4 Mai 2017
J’étais seul dans ma voiture, en route pour une demi journée d’équipement dans un spot que je fréquente depuis 30 ans, la radio sur France Info, quand la nouvelle est tombée.
Le coup me mit KO debout, un uppercut au foie qui me coupa le souffle, sidéré.
Ueli Steck est mort…
Lui, avec qui j’avais échangé des SMS il n’y a une dizaine de jours, pour caler un rendez-vous sur Chamonix fin mai.
Mort !?
Je passais le reste de la journée seul, dans ce coin si beau dominé par la paroi de la Pelle.

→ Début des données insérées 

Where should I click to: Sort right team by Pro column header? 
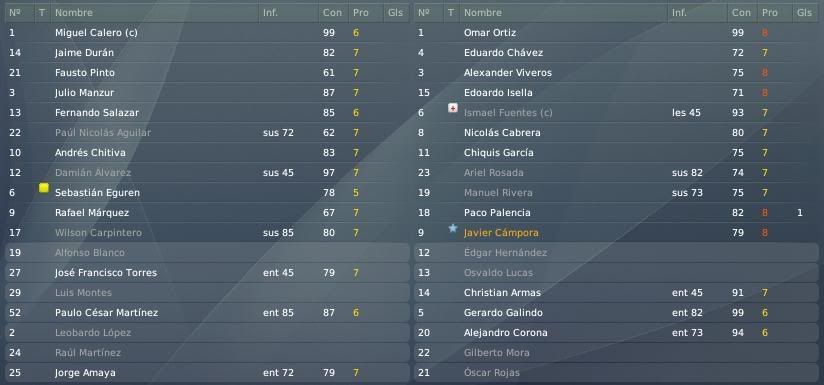[770, 13]
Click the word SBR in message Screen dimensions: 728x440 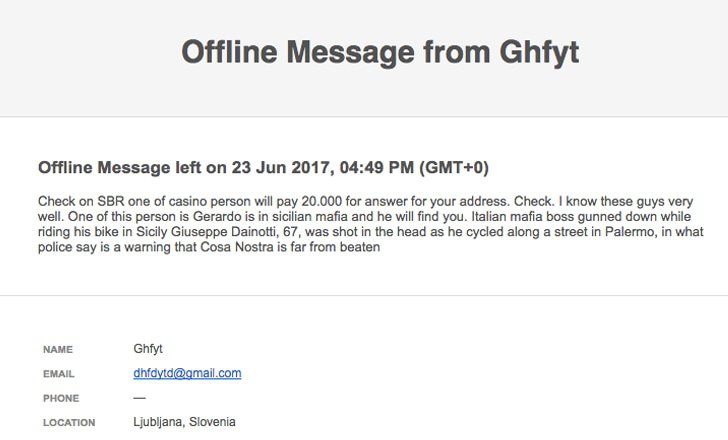click(110, 201)
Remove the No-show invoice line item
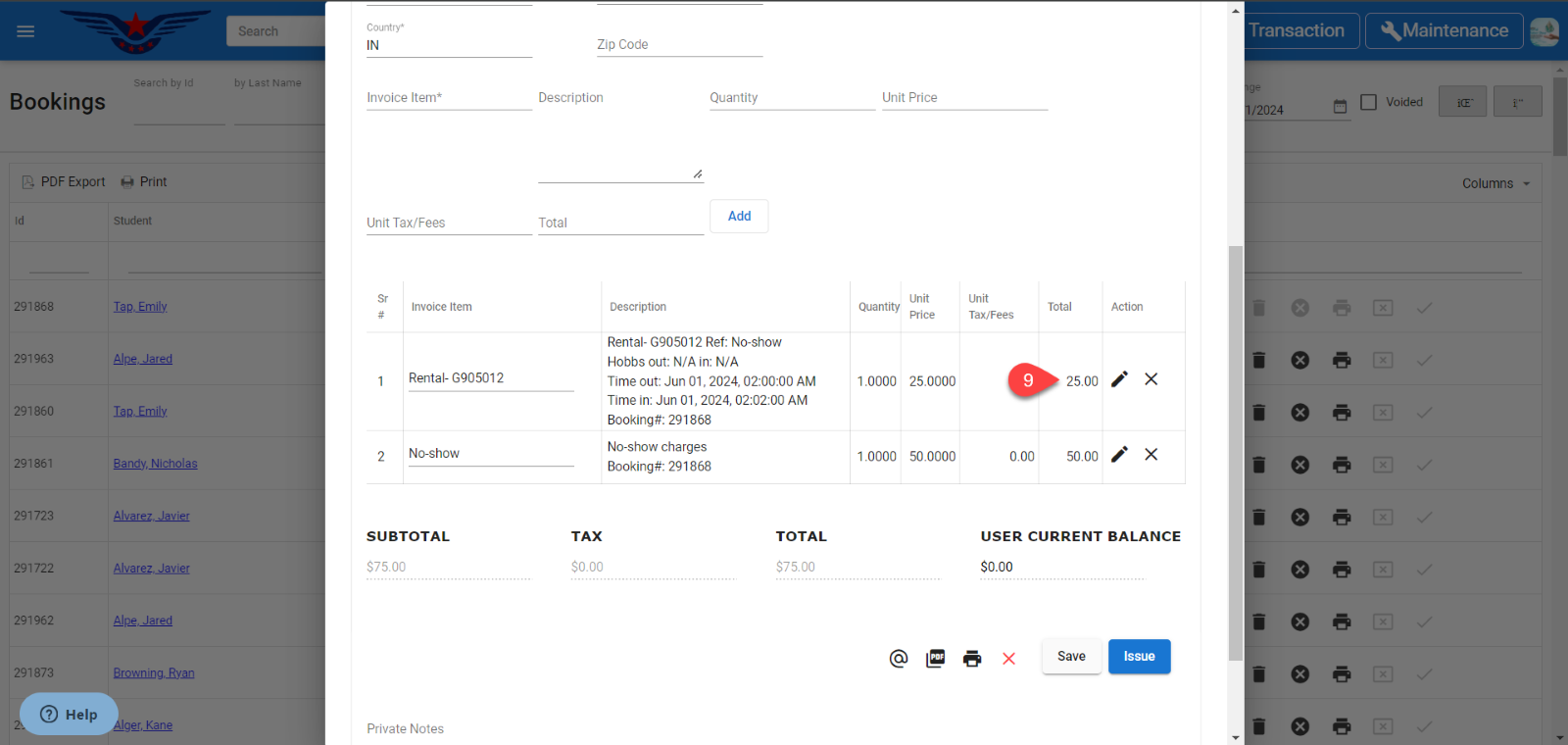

Pendu sur mes cordes je cherchais à déchiffrer les partitions proposées par le rocher pour les traduire en des chorégraphies pour grimpeurs.
Sans cesse dès que mon occupation me laissait l’esprit libre, en regardant le paysage inondé de lumière douce je repensais à Ueli.

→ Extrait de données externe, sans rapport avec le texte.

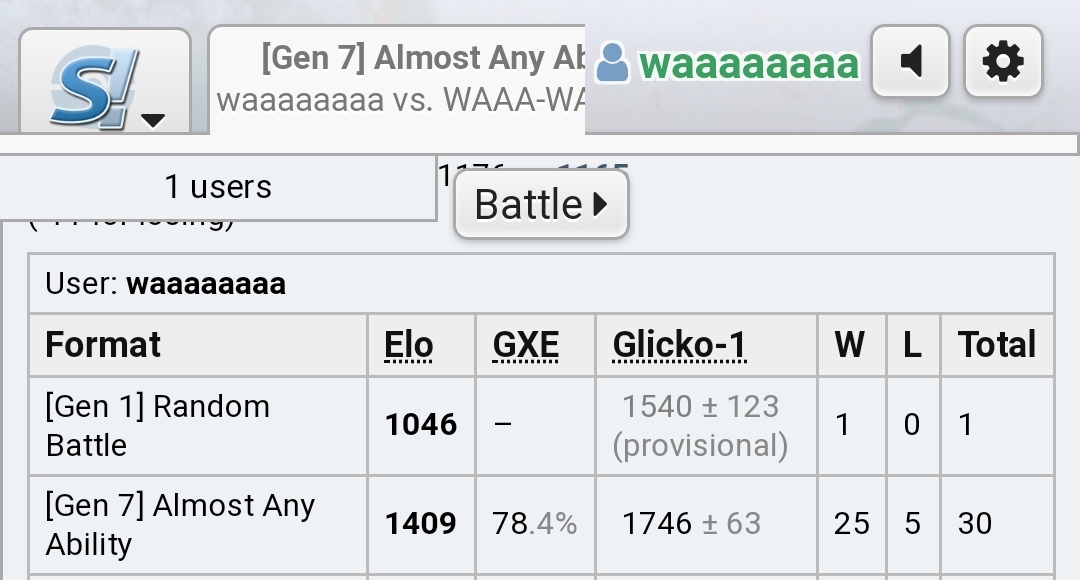This screenshot has width=1080, height=580.
Task: Click the user avatar icon beside waaaaaaaa
Action: [x=612, y=63]
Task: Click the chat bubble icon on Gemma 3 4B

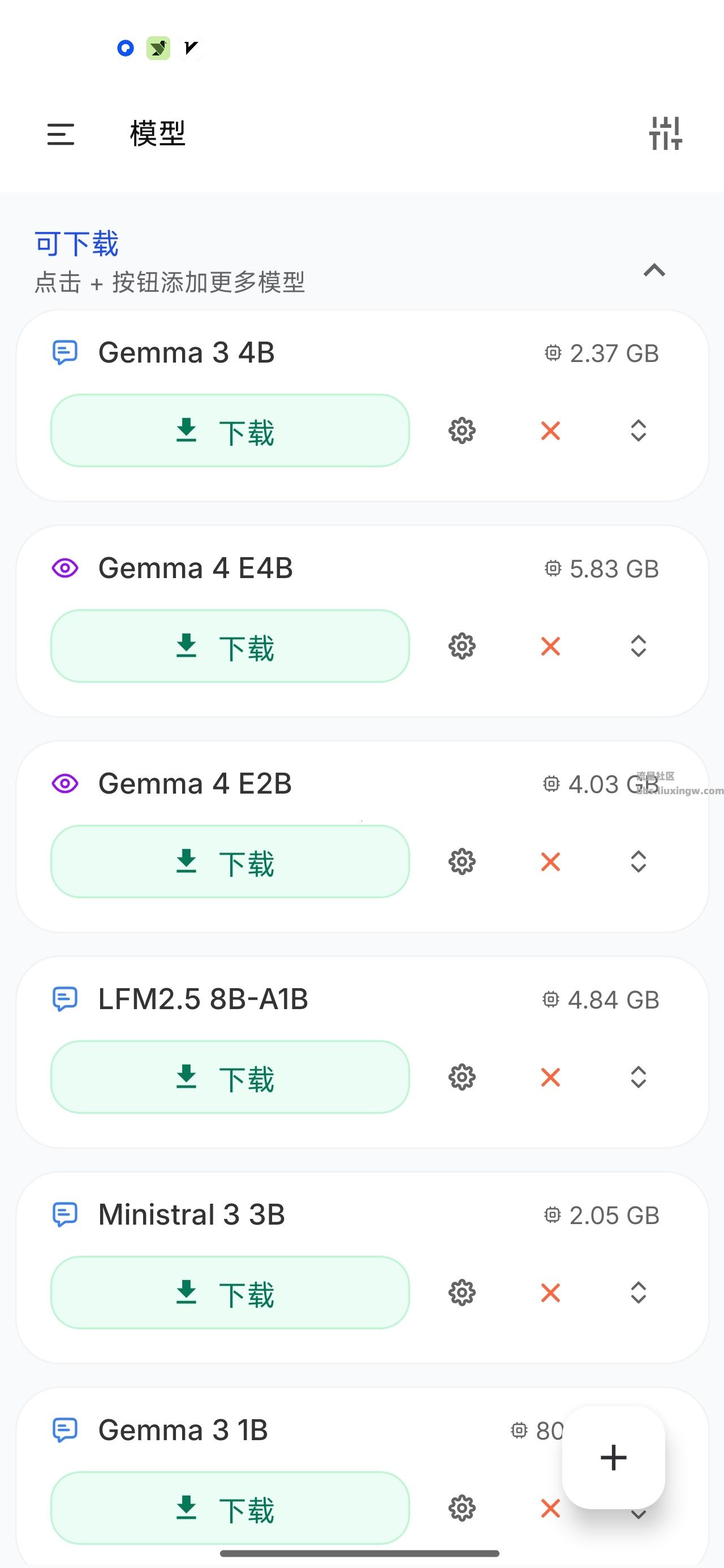Action: coord(65,352)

Pourquoi sa mort en montagne que lui-même savait et disait possible voir probable, me faisait si mal ?
D’autres décès en montagne avant le sien m’avait touché : Noel Clergé, Serge Rosso, Patrice Dheu, Jean-Christophe Lafaille, Patrick Behrault, Séphane Brosse, Masimo Farina, Sue Nott, Luc Avogadro, Remy Léclusse…

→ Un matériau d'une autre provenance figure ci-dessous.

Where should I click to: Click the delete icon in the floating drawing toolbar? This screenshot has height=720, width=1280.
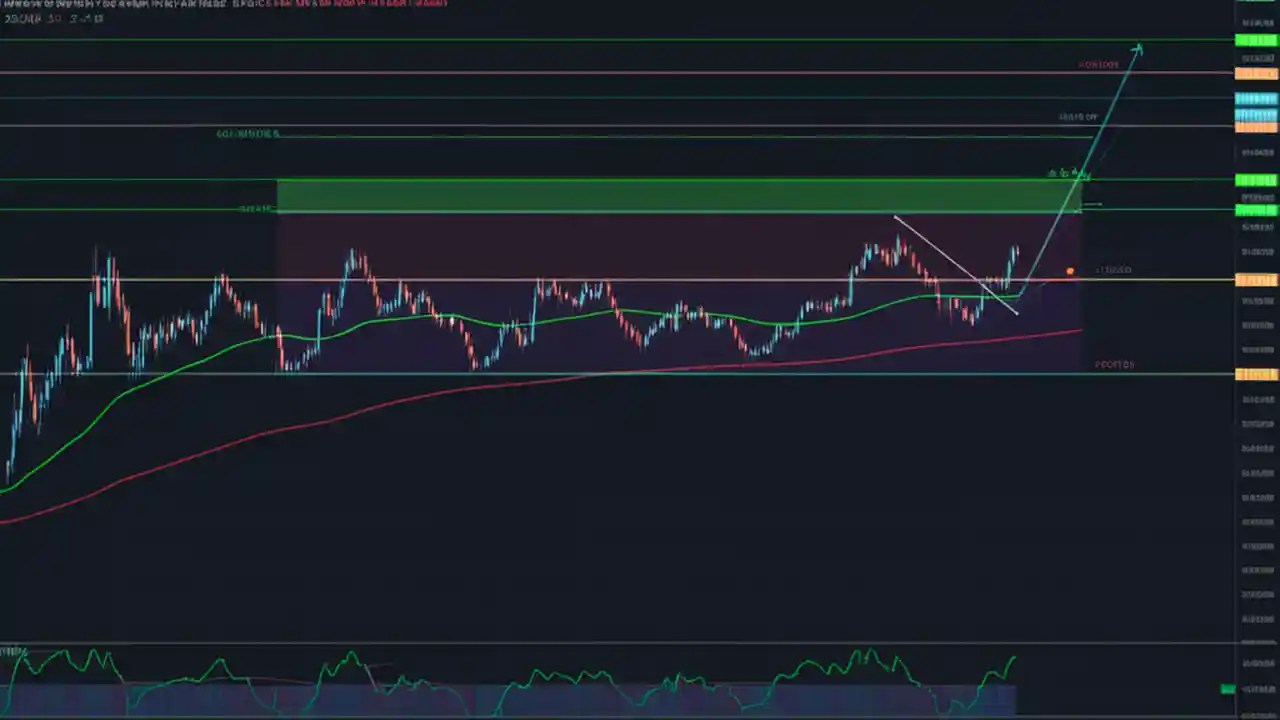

Je connaissais Ueli depuis une vingtaine d’années. Je ai commencé à le côtoyer lorsque il était sponsorisé par Grivel et moi en charge du développement produit pour cette même marque. Je me souviens… Lui avec Erhard Loretan, moi avec Dominique Marshal, nous avions partagé des cascades de glace en val d’Aoste.
C’était sympa, décontracté, facile.
Lorsque vers 2002/3, je crois, Christophe Moulin me demanda qui pourrait venir projeter un film et partager son expérience lors des rencontres d’escalades sur glace de Bessans ; je lui proposais Ueli alors quasi inconnu. Il passa un film sur un solo d’une grande voie rocheuse et sur son solo de la cascade Crack Baby. Son professionnalisme à la fois dans la construction de sa soirée ainsi que dans sa méthodologie de préparation pour aborder ce type d’ascension avait convaincu la salle que cet homme là n’entreprenait rien à la légère et que le solo ne s’improvise pas.
Je côtoyais donc Ueli de façon ponctuelle mais régulière depuis 20 ans. J’avais les mêmes points de vue sur le matériel de montagne, raison première de nos échanges mais aussi sur la pratique de l’alpinisme et plus généralement sur la vie.
Il faisait partie de ces personnes rares avec qui je partage un fond si fort que la forme importe peu. Pas de nécessité de se voir régulièrement pour avoir une histoire commune, pas d’obligation de mettre des convenances pour parler de sujets profonds…
Il se posait des questions, sur sa vie, sa pratique de l’alpinisme, nous en parlions avec simplicité. Ne se cachant pas déjà lors de l’époque de ses records de vitesse à l’Eiger que cette pratique ne pouvait que ce terminer mal, il cherchait d’autres terrains où son talent et sa passion pouvaient s’exprimer.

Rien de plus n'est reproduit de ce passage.